■ **GIVEN RECORDS**
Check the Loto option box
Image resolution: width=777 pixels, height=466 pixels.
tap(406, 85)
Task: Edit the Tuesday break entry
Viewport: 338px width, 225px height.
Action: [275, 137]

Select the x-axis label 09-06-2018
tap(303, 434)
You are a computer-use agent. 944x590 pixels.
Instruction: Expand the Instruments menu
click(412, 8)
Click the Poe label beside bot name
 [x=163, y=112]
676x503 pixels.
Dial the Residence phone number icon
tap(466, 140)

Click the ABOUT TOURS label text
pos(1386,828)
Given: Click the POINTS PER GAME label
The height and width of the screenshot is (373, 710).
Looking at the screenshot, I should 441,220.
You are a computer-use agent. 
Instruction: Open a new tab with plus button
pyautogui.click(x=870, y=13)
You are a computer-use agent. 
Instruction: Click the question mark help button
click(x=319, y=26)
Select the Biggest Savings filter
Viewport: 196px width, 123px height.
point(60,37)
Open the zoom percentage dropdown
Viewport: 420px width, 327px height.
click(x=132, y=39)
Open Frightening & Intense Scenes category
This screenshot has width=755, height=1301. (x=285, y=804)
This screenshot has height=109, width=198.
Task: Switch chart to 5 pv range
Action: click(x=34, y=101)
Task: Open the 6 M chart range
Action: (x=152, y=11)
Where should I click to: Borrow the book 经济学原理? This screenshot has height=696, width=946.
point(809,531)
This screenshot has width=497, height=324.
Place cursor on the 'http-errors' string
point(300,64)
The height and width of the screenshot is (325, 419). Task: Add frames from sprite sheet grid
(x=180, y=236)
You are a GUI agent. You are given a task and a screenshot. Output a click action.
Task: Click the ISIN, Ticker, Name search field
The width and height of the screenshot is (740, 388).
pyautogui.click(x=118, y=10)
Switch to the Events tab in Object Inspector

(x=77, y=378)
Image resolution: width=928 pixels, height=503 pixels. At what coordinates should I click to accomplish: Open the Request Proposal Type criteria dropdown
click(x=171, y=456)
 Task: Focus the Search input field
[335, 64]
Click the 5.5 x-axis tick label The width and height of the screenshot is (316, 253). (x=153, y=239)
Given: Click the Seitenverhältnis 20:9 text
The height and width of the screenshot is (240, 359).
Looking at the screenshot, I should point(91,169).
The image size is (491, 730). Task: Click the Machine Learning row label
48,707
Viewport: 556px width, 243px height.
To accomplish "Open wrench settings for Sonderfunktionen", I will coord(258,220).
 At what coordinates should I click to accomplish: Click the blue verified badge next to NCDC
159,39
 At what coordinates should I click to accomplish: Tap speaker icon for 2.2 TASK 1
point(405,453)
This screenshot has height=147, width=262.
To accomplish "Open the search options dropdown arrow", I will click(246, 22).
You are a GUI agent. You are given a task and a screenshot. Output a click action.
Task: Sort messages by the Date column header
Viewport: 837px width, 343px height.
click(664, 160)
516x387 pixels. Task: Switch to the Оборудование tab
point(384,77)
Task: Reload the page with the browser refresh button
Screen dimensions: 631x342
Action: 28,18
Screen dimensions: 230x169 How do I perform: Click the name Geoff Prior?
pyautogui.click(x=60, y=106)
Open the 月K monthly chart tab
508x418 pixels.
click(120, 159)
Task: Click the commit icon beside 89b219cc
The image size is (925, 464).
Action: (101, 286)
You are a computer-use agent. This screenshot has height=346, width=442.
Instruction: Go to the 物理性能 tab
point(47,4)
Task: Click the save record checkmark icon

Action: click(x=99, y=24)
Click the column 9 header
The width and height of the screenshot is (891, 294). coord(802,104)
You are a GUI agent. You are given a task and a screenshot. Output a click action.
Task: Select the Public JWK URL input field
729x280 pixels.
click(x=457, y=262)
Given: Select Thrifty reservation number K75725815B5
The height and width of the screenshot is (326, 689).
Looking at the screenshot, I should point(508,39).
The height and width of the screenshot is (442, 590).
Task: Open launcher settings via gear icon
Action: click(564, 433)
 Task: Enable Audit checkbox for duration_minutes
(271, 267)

■ **WHAT YOU ARE ASKED TO DO**
From the material above, set down exactly the lines starting at the one with "Open the zoom percentage dropdown" and ending at the one with "Task: Click the ISIN, Ticker, Name", end lines included.

■ **RESPONSE TO THIS TASK**
Open the zoom percentage dropdown
Viewport: 420px width, 327px height.
click(x=132, y=39)
Open Frightening & Intense Scenes category
This screenshot has width=755, height=1301. (x=285, y=804)
This screenshot has height=109, width=198.
Task: Switch chart to 5 pv range
Action: click(x=34, y=101)
Task: Open the 6 M chart range
Action: (x=152, y=11)
Where should I click to: Borrow the book 经济学原理? This screenshot has height=696, width=946.
point(809,531)
This screenshot has width=497, height=324.
Place cursor on the 'http-errors' string
point(300,64)
The height and width of the screenshot is (325, 419). Task: Add frames from sprite sheet grid
(x=180, y=236)
You are a GUI agent. You are given a task and a screenshot. Output a click action.
Task: Click the ISIN, Ticker, Name search field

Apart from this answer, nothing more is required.